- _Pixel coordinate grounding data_

..........

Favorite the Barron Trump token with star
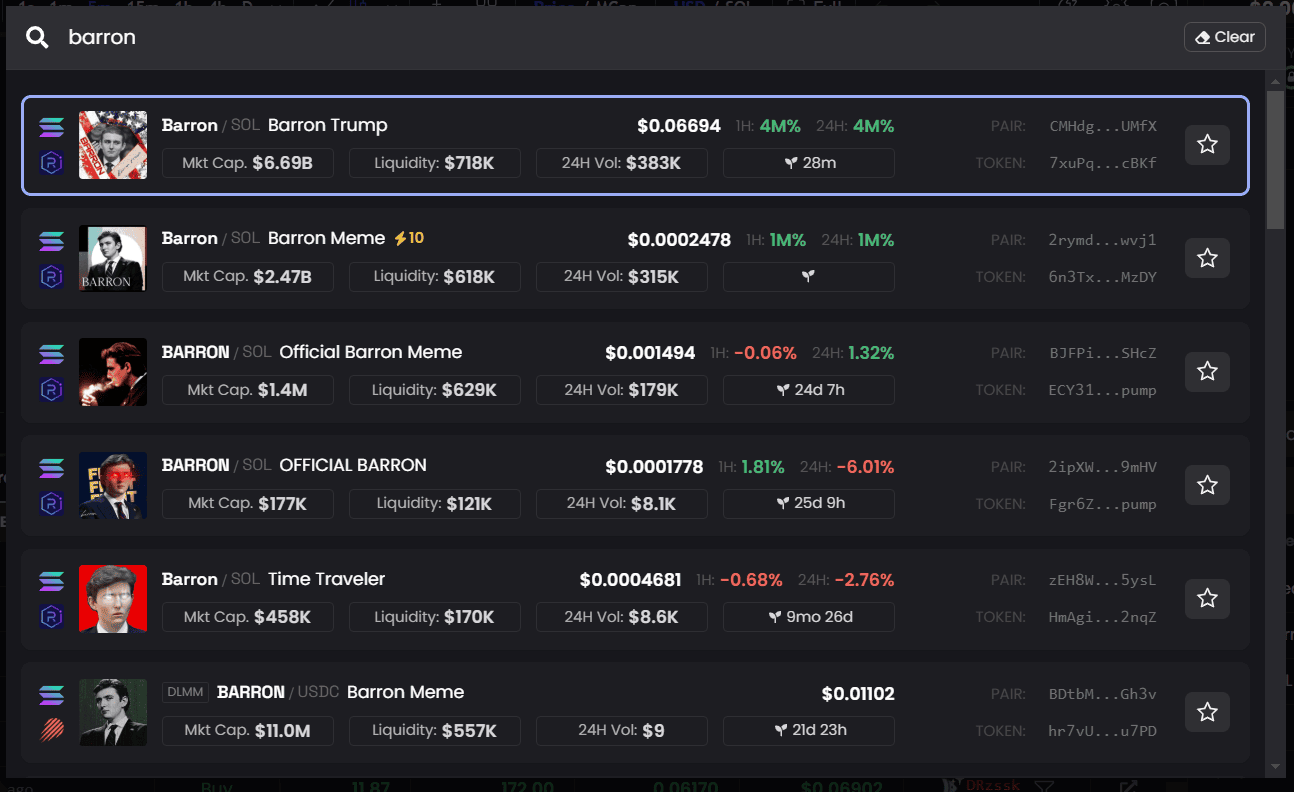The image size is (1294, 792). pos(1207,145)
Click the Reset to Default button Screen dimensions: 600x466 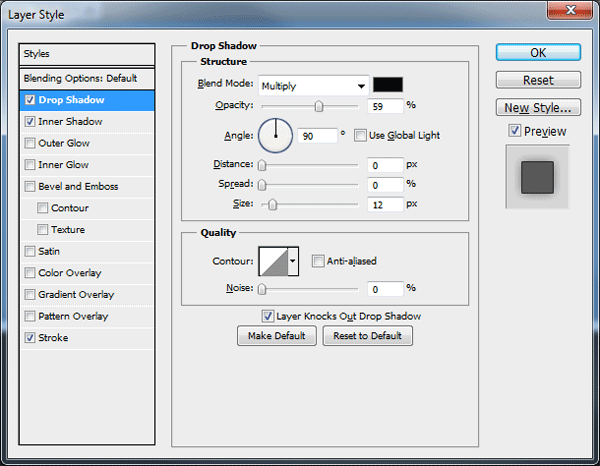point(368,336)
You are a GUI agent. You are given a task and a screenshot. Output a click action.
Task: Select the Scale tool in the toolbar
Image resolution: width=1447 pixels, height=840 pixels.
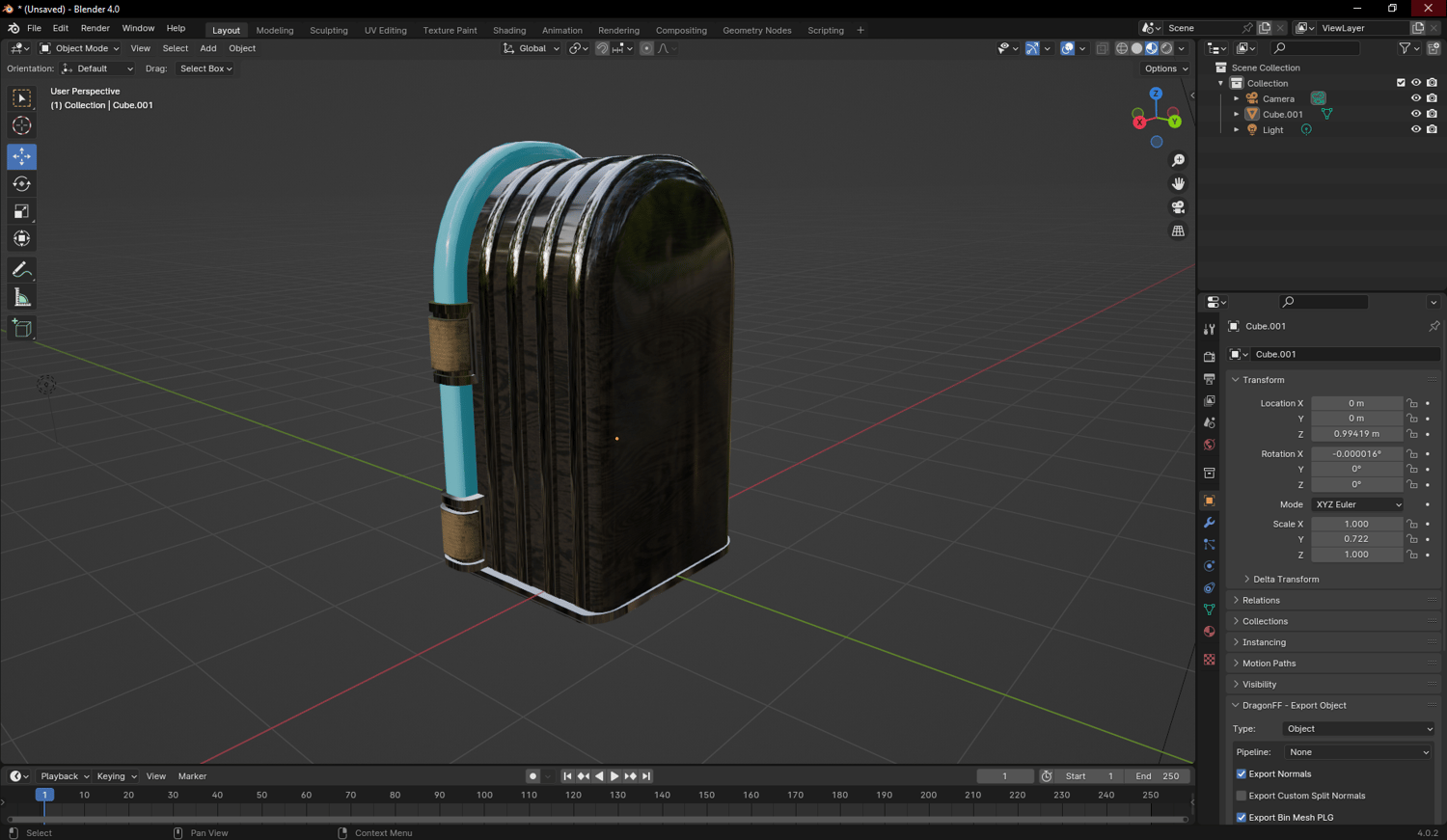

..........

- _EXERCISE GOAL_
Quote exactly, and only, the lines from the line containing "You are a GUI" through the final line of the records above, both included, omitting any pictures.

- _PROBLEM SOLUTION_
You are a GUI agent. You are given a task and a screenshot. Output a click action.
Task: Select the Scale tool in the toolbar
Image resolution: width=1447 pixels, height=840 pixels.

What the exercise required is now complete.